(Element lookup material)

===============

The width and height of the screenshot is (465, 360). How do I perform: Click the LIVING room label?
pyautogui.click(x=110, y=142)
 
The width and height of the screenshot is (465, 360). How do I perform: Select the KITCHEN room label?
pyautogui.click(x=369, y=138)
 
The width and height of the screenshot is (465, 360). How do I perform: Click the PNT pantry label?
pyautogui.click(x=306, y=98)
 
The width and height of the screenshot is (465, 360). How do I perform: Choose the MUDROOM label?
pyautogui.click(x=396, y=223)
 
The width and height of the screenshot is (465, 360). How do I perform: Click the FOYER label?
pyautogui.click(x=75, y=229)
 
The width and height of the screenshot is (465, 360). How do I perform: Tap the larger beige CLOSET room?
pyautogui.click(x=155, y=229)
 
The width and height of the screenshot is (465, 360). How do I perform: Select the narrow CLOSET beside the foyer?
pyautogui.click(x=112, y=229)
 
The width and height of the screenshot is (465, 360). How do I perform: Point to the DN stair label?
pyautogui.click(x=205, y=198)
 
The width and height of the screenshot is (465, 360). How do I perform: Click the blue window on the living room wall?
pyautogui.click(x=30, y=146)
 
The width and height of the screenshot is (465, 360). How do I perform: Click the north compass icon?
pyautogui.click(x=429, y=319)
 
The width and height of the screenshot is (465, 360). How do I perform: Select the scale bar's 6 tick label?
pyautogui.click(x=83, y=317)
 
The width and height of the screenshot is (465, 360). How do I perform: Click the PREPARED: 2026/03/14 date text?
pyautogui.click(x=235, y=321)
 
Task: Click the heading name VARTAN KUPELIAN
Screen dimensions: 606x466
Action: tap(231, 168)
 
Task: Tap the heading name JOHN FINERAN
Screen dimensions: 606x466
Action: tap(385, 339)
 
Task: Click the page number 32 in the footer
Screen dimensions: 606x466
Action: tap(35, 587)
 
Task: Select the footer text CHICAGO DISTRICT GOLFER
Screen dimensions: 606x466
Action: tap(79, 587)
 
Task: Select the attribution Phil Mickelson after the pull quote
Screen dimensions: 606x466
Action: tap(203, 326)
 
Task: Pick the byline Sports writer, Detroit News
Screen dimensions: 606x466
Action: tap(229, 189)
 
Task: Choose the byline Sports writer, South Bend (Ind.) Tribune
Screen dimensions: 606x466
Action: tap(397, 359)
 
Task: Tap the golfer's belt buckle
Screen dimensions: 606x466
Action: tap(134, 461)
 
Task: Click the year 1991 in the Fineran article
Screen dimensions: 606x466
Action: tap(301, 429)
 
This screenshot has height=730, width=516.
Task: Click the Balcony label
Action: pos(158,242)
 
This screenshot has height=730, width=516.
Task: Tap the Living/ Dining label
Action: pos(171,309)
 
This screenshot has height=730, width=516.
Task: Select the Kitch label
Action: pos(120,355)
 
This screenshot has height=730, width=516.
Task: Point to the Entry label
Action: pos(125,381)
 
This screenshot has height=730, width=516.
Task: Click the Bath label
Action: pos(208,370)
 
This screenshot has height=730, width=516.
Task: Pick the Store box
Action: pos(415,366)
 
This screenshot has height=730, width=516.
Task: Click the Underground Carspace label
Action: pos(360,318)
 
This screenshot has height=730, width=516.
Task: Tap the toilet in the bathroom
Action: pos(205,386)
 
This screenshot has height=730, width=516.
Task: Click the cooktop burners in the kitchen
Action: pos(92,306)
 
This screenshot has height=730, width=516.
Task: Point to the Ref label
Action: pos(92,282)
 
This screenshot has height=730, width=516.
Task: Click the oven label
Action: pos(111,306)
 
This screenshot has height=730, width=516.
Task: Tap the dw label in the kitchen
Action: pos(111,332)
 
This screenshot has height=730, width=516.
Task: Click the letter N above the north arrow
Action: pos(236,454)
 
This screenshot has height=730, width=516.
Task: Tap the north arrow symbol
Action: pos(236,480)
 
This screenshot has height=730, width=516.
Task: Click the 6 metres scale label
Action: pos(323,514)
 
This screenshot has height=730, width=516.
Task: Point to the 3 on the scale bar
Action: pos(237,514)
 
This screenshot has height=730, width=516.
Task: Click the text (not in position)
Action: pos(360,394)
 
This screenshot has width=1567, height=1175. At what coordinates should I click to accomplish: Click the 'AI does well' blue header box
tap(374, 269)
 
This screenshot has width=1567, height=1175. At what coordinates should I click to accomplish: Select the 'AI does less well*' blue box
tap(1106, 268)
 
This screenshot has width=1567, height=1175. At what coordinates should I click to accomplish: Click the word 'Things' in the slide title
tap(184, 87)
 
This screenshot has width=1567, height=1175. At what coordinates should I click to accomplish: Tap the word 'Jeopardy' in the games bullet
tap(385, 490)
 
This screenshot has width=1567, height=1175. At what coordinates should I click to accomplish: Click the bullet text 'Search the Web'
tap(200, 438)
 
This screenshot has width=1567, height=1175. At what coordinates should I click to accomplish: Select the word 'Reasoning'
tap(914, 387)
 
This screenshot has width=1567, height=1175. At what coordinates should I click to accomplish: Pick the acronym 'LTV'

===============

### Objective:
Can you render all of the material above as a numbered list, leaving out the blank lines?

### Written answer:
1. The width and height of the screenshot is (465, 360). How do I perform: Click the LIVING room label?
2. pyautogui.click(x=110, y=142)
3. The width and height of the screenshot is (465, 360). How do I perform: Select the KITCHEN room label?
4. pyautogui.click(x=369, y=138)
5. The width and height of the screenshot is (465, 360). How do I perform: Click the PNT pantry label?
6. pyautogui.click(x=306, y=98)
7. The width and height of the screenshot is (465, 360). How do I perform: Choose the MUDROOM label?
8. pyautogui.click(x=396, y=223)
9. The width and height of the screenshot is (465, 360). How do I perform: Click the FOYER label?
10. pyautogui.click(x=75, y=229)
11. The width and height of the screenshot is (465, 360). How do I perform: Tap the larger beige CLOSET room?
12. pyautogui.click(x=155, y=229)
13. The width and height of the screenshot is (465, 360). How do I perform: Select the narrow CLOSET beside the foyer?
14. pyautogui.click(x=112, y=229)
15. The width and height of the screenshot is (465, 360). How do I perform: Point to the DN stair label?
16. pyautogui.click(x=205, y=198)
17. The width and height of the screenshot is (465, 360). How do I perform: Click the blue window on the living room wall?
18. pyautogui.click(x=30, y=146)
19. The width and height of the screenshot is (465, 360). How do I perform: Click the north compass icon?
20. pyautogui.click(x=429, y=319)
21. The width and height of the screenshot is (465, 360). How do I perform: Select the scale bar's 6 tick label?
22. pyautogui.click(x=83, y=317)
23. The width and height of the screenshot is (465, 360). How do I perform: Click the PREPARED: 2026/03/14 date text?
24. pyautogui.click(x=235, y=321)
25. Task: Click the heading name VARTAN KUPELIAN
26. Screen dimensions: 606x466
27. Action: tap(231, 168)
28. Task: Tap the heading name JOHN FINERAN
29. Screen dimensions: 606x466
30. Action: tap(385, 339)
31. Task: Click the page number 32 in the footer
32. Screen dimensions: 606x466
33. Action: tap(35, 587)
34. Task: Select the footer text CHICAGO DISTRICT GOLFER
35. Screen dimensions: 606x466
36. Action: tap(79, 587)
37. Task: Select the attribution Phil Mickelson after the pull quote
38. Screen dimensions: 606x466
39. Action: tap(203, 326)
40. Task: Pick the byline Sports writer, Detroit News
41. Screen dimensions: 606x466
42. Action: tap(229, 189)
43. Task: Choose the byline Sports writer, South Bend (Ind.) Tribune
44. Screen dimensions: 606x466
45. Action: tap(397, 359)
46. Task: Tap the golfer's belt buckle
47. Screen dimensions: 606x466
48. Action: tap(134, 461)
49. Task: Click the year 1991 in the Fineran article
50. Screen dimensions: 606x466
51. Action: tap(301, 429)
52. This screenshot has height=730, width=516.
53. Task: Click the Balcony label
54. Action: pos(158,242)
55. This screenshot has height=730, width=516.
56. Task: Tap the Living/ Dining label
57. Action: pos(171,309)
58. This screenshot has height=730, width=516.
59. Task: Select the Kitch label
60. Action: pos(120,355)
61. This screenshot has height=730, width=516.
62. Task: Point to the Entry label
63. Action: pos(125,381)
64. This screenshot has height=730, width=516.
65. Task: Click the Bath label
66. Action: pos(208,370)
67. This screenshot has height=730, width=516.
68. Task: Pick the Store box
69. Action: pos(415,366)
70. This screenshot has height=730, width=516.
71. Task: Click the Underground Carspace label
72. Action: pos(360,318)
73. This screenshot has height=730, width=516.
74. Task: Tap the toilet in the bathroom
75. Action: pos(205,386)
76. This screenshot has height=730, width=516.
77. Task: Click the cooktop burners in the kitchen
78. Action: pos(92,306)
79. This screenshot has height=730, width=516.
80. Task: Point to the Ref label
81. Action: pos(92,282)
82. This screenshot has height=730, width=516.
83. Task: Click the oven label
84. Action: pos(111,306)
85. This screenshot has height=730, width=516.
86. Task: Tap the dw label in the kitchen
87. Action: pos(111,332)
88. This screenshot has height=730, width=516.
89. Task: Click the letter N above the north arrow
90. Action: pos(236,454)
91. This screenshot has height=730, width=516.
92. Task: Tap the north arrow symbol
93. Action: pos(236,480)
94. This screenshot has height=730, width=516.
95. Task: Click the 6 metres scale label
96. Action: pos(323,514)
97. This screenshot has height=730, width=516.
98. Task: Point to the 3 on the scale bar
99. Action: pos(237,514)
100. This screenshot has height=730, width=516.
101. Task: Click the text (not in position)
102. Action: pos(360,394)
103. This screenshot has width=1567, height=1175. At what coordinates should I click to accomplish: Click the 'AI does well' blue header box
104. tap(374, 269)
105. This screenshot has width=1567, height=1175. At what coordinates should I click to accomplish: Select the 'AI does less well*' blue box
106. tap(1106, 268)
107. This screenshot has width=1567, height=1175. At what coordinates should I click to accomplish: Click the word 'Things' in the slide title
108. tap(184, 87)
109. This screenshot has width=1567, height=1175. At what coordinates should I click to accomplish: Tap the word 'Jeopardy' in the games bullet
110. tap(385, 490)
111. This screenshot has width=1567, height=1175. At what coordinates should I click to accomplish: Click the bullet text 'Search the Web'
112. tap(200, 438)
113. This screenshot has width=1567, height=1175. At what coordinates should I click to accomplish: Select the word 'Reasoning'
114. tap(914, 387)
115. This screenshot has width=1567, height=1175. At what coordinates should I click to accomplish: Pick the acronym 'LTV'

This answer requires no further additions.